General News of Friday, 13 May 2005

Source: GNA

Insurance Commissioner calls for Pension Regulatory Authority

Accra, May 13, GNA - Ms Josephine Amoah, Insurance Commissioner, on Friday expressed an urgent need for a pension's regulatory authority to regulate both state and private pension schemes.

Such an authority would ensure, among other things that funds of pension schemes were actuarially valued regularly with the right and qualified persons, and the investment of the fund was well diversified to maximise security, liquidity and yield.

Ms Amoah made the call at the closing ceremony in Accra of a five-day international training course on Pension Reforms organised jointly by the Crown Agents Financials Services Limited and the National Insurance Commission, Ghana (NIC).

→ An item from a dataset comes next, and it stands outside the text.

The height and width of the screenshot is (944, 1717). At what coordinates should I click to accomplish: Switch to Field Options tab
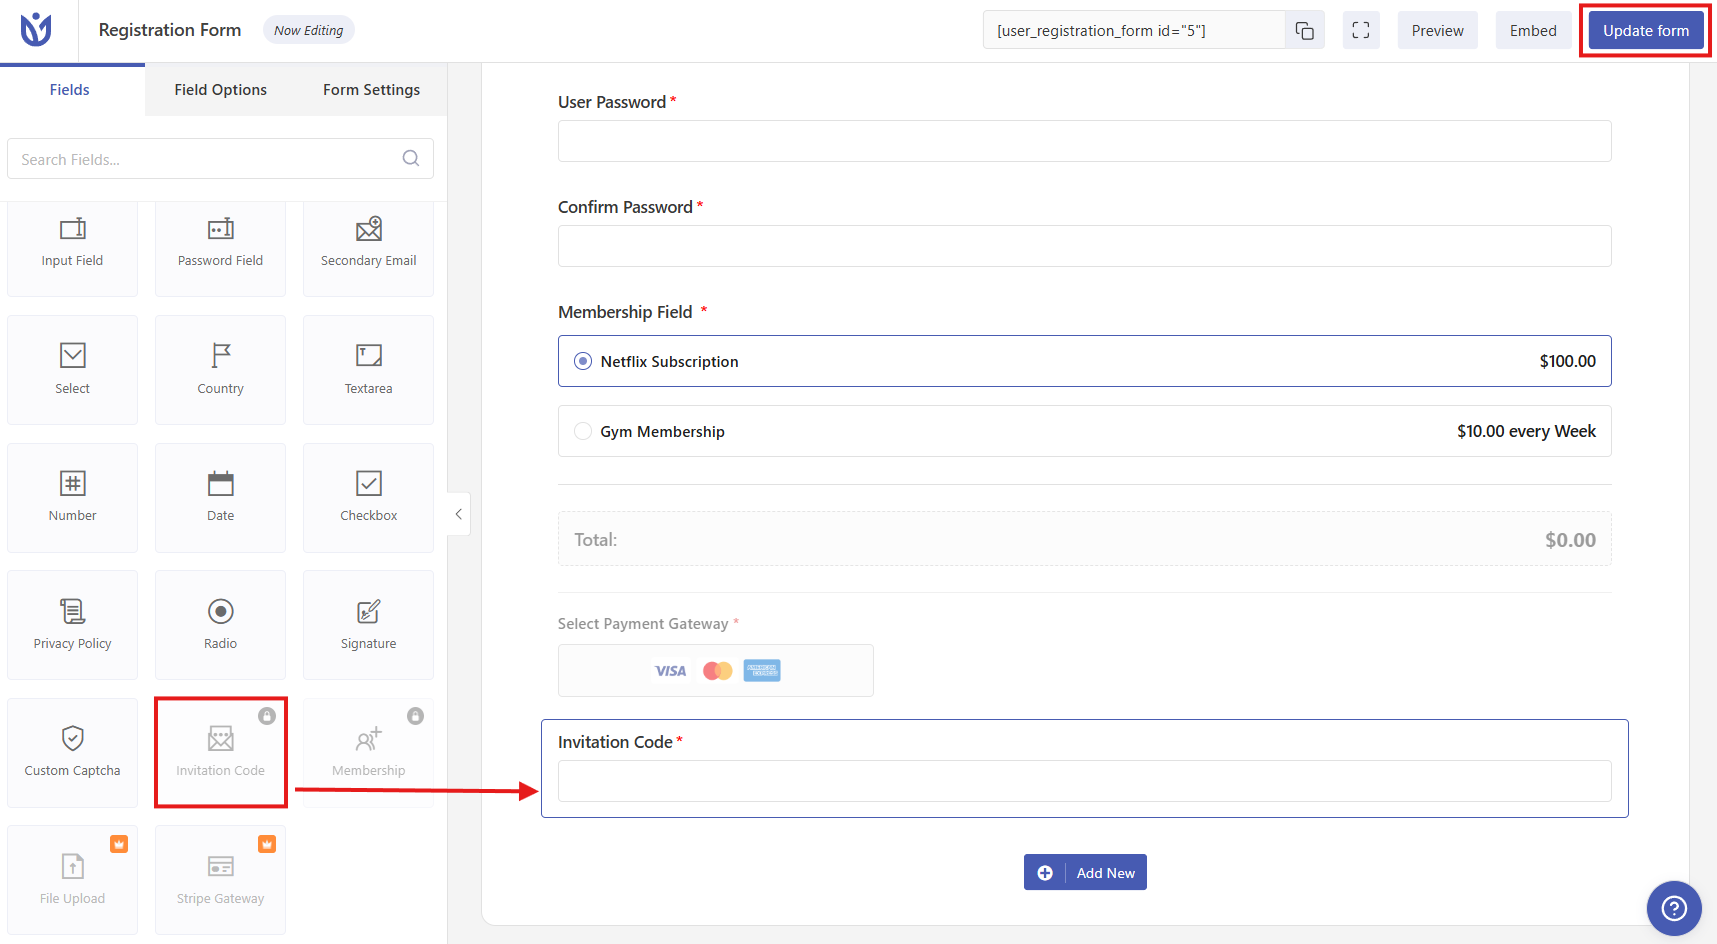pyautogui.click(x=220, y=90)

Eighteen participants from Ghana and Sierra Leone, including six women, who were managers of state enterprises or organisations going through a privatisation process attended the course.

Ms Amoah observed that any increase in patronage in retirement and long-term schemes would only be marginal if schemes being operated were not re-structured to make way for transparency, good governance and accountability, because of prejudices about pensions and other insurance schemes.

She suggested that universal life policies could be arranged to support both occupational and personal pension plans, saying attractive tax incentive had been provided in the Long-Term Savings Law to encourage employers and employees to patronise long-term savings products.

Ms Amoah, who also participated in the course, urged the Social Security and National Insurance Trust (SNNIT) and other insurance companies to structure pension plans that would suit the peculiar circumstances of the informal sector, as well as different interest groups.

She said companies, which had Provident Funds should consider taking advantage of the tax incentives provided to convert them into long-term savings schemes supported by retirement plans.

The Insurance Commissioner underscored the need to start preparing and making financial provision for retirement, and counsel people to handle their immense free time they had when they retired. Mr Thomas Ango Bediako, Chairman of the Presidential Commission on Pensions, who chaired the closing ceremony, said the Commission had not yet submitted any Interim Report.

He, however, said the Commission recognised the anxiety over the outcome of its work, adding that the Office of the President would give information when the report was received.

Mr Sam Brandful, Country Manager of the Crown Agents, said the objective of the course was to equip them to formulate pensions policy in their own environment, participate in the process of revising and implementing new legislation, and manage the administrative aspects of pension schemes, among others.